SHORT TASK A: Using the bash globbing excerpt, decide whether each statement agrees with it: (i) the command misbehaves for every user on the machine; (ii) changing the date to 206 makes the command behave correctly; (iii) square brackets form a glob expression that matches any one character inside them. For each, answer yes or no and quote the deciding words.
SHORT TASK B: Write a continuation of the bash globbing excerpt, starting after its final sentence.

PAGE EXCERPT:
+ + + + +

I have a specific user on my linux machine with whom the following command
json='[{"date":"2016"}]' && echo ${json}
outputs 1
and not [{"date":"2016"}]
.
With all other users on my machine this works correctly. When I change the command to (omitting the 1)
json='[{"date":"206"}]' && echo ${json}
it works correct, too.
I am desperately seeking the config difference of this user that leads to this effect. But to be honest, I have no idea.
Any hints out there?
Square brackets create a glob expression matching any single character within them.
[123]
matches a file named 1
, 2
, or 3
; similarly, [{"date":"2016"}]
matches files named d
, a
, t
, e
, :
, 2
, 0
, 1
, 6
, "
, {
or }
.

+ + + + +

RECORDS SHOWN:

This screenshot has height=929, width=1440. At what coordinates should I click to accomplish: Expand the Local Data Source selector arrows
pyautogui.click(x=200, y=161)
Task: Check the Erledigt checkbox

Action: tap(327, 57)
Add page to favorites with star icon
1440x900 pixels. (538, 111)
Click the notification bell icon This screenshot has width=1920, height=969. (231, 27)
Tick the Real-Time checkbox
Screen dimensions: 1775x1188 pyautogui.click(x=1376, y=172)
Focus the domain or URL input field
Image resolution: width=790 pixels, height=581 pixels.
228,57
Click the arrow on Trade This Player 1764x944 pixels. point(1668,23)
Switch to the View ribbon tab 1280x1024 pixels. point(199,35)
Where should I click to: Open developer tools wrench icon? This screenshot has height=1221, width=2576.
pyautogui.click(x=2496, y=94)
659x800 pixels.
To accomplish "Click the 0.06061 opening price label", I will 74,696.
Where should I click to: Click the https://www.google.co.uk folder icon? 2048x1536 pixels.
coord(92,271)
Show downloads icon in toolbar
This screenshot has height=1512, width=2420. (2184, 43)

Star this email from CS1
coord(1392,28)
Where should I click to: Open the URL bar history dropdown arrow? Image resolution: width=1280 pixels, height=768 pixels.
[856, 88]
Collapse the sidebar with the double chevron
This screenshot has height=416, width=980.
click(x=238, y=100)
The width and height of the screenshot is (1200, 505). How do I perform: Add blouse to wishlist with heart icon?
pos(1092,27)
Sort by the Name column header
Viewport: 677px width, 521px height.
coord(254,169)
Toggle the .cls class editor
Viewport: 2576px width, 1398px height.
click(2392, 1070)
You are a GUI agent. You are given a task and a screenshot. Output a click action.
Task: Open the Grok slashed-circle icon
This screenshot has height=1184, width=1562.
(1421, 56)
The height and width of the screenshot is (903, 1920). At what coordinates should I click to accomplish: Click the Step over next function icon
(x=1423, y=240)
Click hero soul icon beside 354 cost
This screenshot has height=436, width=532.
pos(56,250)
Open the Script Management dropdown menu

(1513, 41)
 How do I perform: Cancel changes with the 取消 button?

+ + + + +

WRITTEN REPLY A:
(i) No: "With all other users on my machine this works correctly."
(ii) Yes: "it works correct, too."
(iii) Yes: "Square brackets create a glob expression matching any single character within them."

WRITTEN REPLY B:
You aren't noticing it for users who don't have any file thusly named because the default behavior of a glob expression with no matches is no evaluate to itself (though this default can be modified with shopt -s nullglob
, in which case a glob with no matches evaluates to nothing).
Quote your expansion -- echo "$json"
-- to avoid this.
To reproduce:
json='[{"date":"2016"}]'
owd=$PWD
tempdir=$(mktemp -d "${TMPDIR:-/tmp}/test.XXXXXX")
cd "$tempdir" && {
touch 1
echo "With the bug: " $json
echo "Without the bug: " "$json"
}
# cleanup
cd "$owd"
rm -rf "$tempdir"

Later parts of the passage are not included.